Servizi segreti e Finanza una rete in dote a Bisignani
I VERBALI
Da Toro ad Arcibaldo Miller
"Così Papa controllava le procure"
Molti i nomi di magistrati finiti nell'ordinanza del Gip di Napoli sull'inchiesta su Bisignani che dice ai giudici: "Quando parlo di giri e giretti del deputato del Pdl mi riferisco all'ambito napoletano. Lì lui attingeva informazioni"
Alfonso Papa
Napoli, Luigi Bisignani ai domiciliari Coinvolto anche Alfonso Papa del Pdldi FRANCESCO VIVIANO
ROMA - Roma, Napoli, Trani, Bari, Milano. Una rete che gli permetteva di entrare nelle procure di mezza Italia. Tra fascicoli e segreti d'ufficio. Alfonso Papa, già magistrato poi deputato Pdl, aveva amicizie importanti e, a quanto pare, loquaci. Tanto loquaci da procuragli, a suon di informazioni riservate, uno scranno in Parlamento. Un giro che partiva da Bisignani, toccava molti esponenti della maggioranza e arrivava dritto al sottosegretario alla presidenza del Consiglio, Gianni Letta.

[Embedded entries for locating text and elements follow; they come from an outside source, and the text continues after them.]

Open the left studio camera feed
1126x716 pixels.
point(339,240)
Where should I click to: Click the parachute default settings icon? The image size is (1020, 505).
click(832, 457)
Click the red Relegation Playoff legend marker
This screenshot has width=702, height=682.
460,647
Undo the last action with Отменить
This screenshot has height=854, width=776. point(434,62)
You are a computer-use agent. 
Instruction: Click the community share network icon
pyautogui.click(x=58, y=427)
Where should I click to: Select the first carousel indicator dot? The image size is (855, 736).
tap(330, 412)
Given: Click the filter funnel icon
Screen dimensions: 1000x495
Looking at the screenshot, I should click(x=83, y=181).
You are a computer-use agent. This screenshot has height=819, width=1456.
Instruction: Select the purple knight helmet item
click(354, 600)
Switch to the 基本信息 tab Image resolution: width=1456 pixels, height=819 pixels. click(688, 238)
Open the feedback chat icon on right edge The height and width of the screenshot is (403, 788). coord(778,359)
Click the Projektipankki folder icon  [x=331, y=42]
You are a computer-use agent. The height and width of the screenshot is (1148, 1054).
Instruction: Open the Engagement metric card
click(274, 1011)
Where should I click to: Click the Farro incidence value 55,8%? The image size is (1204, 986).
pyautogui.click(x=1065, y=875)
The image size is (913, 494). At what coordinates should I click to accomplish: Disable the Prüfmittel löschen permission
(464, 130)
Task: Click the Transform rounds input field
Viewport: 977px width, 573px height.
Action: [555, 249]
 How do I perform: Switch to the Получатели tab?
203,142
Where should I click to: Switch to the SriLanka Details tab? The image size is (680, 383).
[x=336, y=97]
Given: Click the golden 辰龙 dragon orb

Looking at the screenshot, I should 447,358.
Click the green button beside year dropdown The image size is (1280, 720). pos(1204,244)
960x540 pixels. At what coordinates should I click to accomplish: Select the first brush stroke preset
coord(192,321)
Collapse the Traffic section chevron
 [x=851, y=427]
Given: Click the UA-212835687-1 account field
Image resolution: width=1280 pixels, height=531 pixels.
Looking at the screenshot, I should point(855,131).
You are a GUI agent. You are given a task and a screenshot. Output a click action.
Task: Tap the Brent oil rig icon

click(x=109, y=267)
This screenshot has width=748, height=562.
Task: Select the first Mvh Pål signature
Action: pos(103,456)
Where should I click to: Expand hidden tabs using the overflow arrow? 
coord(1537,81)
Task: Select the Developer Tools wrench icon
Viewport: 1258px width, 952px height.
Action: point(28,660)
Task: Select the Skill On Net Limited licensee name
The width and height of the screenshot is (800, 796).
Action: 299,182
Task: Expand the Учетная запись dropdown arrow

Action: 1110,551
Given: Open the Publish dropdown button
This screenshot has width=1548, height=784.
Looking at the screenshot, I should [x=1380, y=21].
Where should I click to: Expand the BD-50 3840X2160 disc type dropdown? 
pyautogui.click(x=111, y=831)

Tanti i nomi di magistrati finiti nell'ordinanza del gip del tribunale di Napoli. Amici di una vita, colleghi di vecchia data, militanti della sua stessa corrente, Unicost, ma anche molte toghe che non sapevano di passare informazioni al collega assetato di potere. Che era interessato alle inchieste più importanti: la P3 di Roma, la P4 di Napoli e quella sul G8.
Ma, più in generale, a qualsiasi fascicolo coinvolgesse qualche politico. Spuntano così il nome del procuratore capo di Bari, Antonio Laudati, con cui Papa diceva di essere in buoni rapporti e dell'ex procuratore aggiunto di Roma, Achille Toro, già coinvolto nell'inchiesta sui Grandi Eventi. L'amicizia tra i due era di dominio pubblico. Maria Elena Valanzano, assistente parlamentare di Papa, il 18 febbraio scorso, mette a verbale: "Per quanto riguarda l'ambito giudiziario romano, Papa spesso mi parlava dei suoi contatti e delle sue aderenze con il procuratore Achille Toro e con il figlio, Camillo". Un legame molto stretto, tanto da cercare di dare una mano all'amico caduto in disgrazia. Il 9 marzo 2011 Bisignani chiarisce: "Era molto amico dell'allora procuratore aggiunto di Roma Achille Toro e del figlio Camillo. Al riguardo più volte mi chiese di poter trovare qualche incarico per Toro".
Alcune delle toghe citate sono state sentite dal pm John Henry Woodcock. Come nel caso di Arcibaldo Miller che fu "maestro" proprio di Woodcock. Il capo degli ispettori di via Arenula, citato in alcune conversazioni si è difeso: "Voglio ribadire di non aver mai chiesto a Papa di interessarsi delle vicende processuali nella quali è comparso il mio nome".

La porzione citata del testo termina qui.